(Supplied data)

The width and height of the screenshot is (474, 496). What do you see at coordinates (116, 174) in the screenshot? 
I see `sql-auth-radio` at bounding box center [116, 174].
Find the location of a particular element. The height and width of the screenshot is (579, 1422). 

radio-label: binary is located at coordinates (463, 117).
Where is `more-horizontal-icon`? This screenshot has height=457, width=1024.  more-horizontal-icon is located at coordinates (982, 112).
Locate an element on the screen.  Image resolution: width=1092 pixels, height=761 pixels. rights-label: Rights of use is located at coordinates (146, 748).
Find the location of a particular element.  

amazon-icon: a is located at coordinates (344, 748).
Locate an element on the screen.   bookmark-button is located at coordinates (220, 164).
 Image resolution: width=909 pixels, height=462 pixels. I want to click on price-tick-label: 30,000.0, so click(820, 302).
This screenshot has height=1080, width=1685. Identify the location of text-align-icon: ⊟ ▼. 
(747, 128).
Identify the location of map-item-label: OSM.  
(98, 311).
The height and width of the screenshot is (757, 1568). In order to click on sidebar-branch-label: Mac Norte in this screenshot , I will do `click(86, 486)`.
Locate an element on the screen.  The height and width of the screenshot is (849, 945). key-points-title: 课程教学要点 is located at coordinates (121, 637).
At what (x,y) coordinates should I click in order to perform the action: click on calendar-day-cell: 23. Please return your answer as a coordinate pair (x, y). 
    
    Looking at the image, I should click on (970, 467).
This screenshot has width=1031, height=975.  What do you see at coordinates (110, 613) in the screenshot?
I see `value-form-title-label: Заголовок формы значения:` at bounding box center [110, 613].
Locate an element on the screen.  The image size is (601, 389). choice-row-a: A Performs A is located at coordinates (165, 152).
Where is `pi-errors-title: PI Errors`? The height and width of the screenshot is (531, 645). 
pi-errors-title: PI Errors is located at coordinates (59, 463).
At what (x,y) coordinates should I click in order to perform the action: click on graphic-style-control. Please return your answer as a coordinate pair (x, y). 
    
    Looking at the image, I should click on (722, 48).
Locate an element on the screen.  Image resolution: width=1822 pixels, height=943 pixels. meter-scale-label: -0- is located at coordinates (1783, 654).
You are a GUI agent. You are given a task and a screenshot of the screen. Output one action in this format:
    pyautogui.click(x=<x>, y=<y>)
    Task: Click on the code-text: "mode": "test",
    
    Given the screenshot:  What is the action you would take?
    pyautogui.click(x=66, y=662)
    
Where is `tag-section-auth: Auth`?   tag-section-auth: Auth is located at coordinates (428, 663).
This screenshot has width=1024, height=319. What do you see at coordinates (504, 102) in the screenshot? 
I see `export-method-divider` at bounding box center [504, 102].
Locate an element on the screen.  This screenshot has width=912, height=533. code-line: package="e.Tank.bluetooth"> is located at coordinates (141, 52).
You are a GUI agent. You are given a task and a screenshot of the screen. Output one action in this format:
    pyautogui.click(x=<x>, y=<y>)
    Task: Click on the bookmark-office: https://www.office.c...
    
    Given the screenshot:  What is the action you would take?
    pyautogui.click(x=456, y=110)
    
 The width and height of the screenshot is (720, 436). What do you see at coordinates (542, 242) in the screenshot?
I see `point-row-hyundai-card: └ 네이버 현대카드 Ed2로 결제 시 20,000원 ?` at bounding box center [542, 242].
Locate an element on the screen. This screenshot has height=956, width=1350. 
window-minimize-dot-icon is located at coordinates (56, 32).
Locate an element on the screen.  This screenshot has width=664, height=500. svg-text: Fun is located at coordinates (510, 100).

(End Supplied data)

**What the exercise asks**
Copy all of the lines above word for word, with no changes.

**Written reply**
The width and height of the screenshot is (474, 496). What do you see at coordinates (116, 174) in the screenshot? 
I see `sql-auth-radio` at bounding box center [116, 174].
Find the location of a particular element. The height and width of the screenshot is (579, 1422). 

radio-label: binary is located at coordinates (463, 117).
Where is `more-horizontal-icon`? This screenshot has height=457, width=1024.  more-horizontal-icon is located at coordinates (982, 112).
Locate an element on the screen.  Image resolution: width=1092 pixels, height=761 pixels. rights-label: Rights of use is located at coordinates (146, 748).
Find the location of a particular element.  

amazon-icon: a is located at coordinates (344, 748).
Locate an element on the screen.   bookmark-button is located at coordinates (220, 164).
 Image resolution: width=909 pixels, height=462 pixels. I want to click on price-tick-label: 30,000.0, so click(820, 302).
This screenshot has height=1080, width=1685. Identify the location of text-align-icon: ⊟ ▼. 
(747, 128).
Identify the location of map-item-label: OSM.  
(98, 311).
The height and width of the screenshot is (757, 1568). In order to click on sidebar-branch-label: Mac Norte in this screenshot , I will do `click(86, 486)`.
Locate an element on the screen.  The height and width of the screenshot is (849, 945). key-points-title: 课程教学要点 is located at coordinates (121, 637).
At what (x,y) coordinates should I click in order to perform the action: click on calendar-day-cell: 23. Please return your answer as a coordinate pair (x, y). 
    
    Looking at the image, I should click on (970, 467).
This screenshot has width=1031, height=975.  What do you see at coordinates (110, 613) in the screenshot?
I see `value-form-title-label: Заголовок формы значения:` at bounding box center [110, 613].
Locate an element on the screen.  The image size is (601, 389). choice-row-a: A Performs A is located at coordinates (165, 152).
Where is `pi-errors-title: PI Errors`? The height and width of the screenshot is (531, 645). 
pi-errors-title: PI Errors is located at coordinates (59, 463).
At what (x,y) coordinates should I click in order to perform the action: click on graphic-style-control. Please return your answer as a coordinate pair (x, y). 
    
    Looking at the image, I should click on (722, 48).
Locate an element on the screen.  Image resolution: width=1822 pixels, height=943 pixels. meter-scale-label: -0- is located at coordinates (1783, 654).
You are a GUI agent. You are given a task and a screenshot of the screen. Output one action in this format:
    pyautogui.click(x=<x>, y=<y>)
    Task: Click on the code-text: "mode": "test",
    
    Given the screenshot:  What is the action you would take?
    pyautogui.click(x=66, y=662)
    
Where is `tag-section-auth: Auth`?   tag-section-auth: Auth is located at coordinates (428, 663).
This screenshot has width=1024, height=319. What do you see at coordinates (504, 102) in the screenshot? 
I see `export-method-divider` at bounding box center [504, 102].
Locate an element on the screen.  This screenshot has width=912, height=533. code-line: package="e.Tank.bluetooth"> is located at coordinates (141, 52).
You are a GUI agent. You are given a task and a screenshot of the screen. Output one action in this format:
    pyautogui.click(x=<x>, y=<y>)
    Task: Click on the bookmark-office: https://www.office.c...
    
    Given the screenshot:  What is the action you would take?
    pyautogui.click(x=456, y=110)
    
 The width and height of the screenshot is (720, 436). What do you see at coordinates (542, 242) in the screenshot?
I see `point-row-hyundai-card: └ 네이버 현대카드 Ed2로 결제 시 20,000원 ?` at bounding box center [542, 242].
Locate an element on the screen. This screenshot has height=956, width=1350. 
window-minimize-dot-icon is located at coordinates (56, 32).
Locate an element on the screen.  This screenshot has width=664, height=500. svg-text: Fun is located at coordinates (510, 100).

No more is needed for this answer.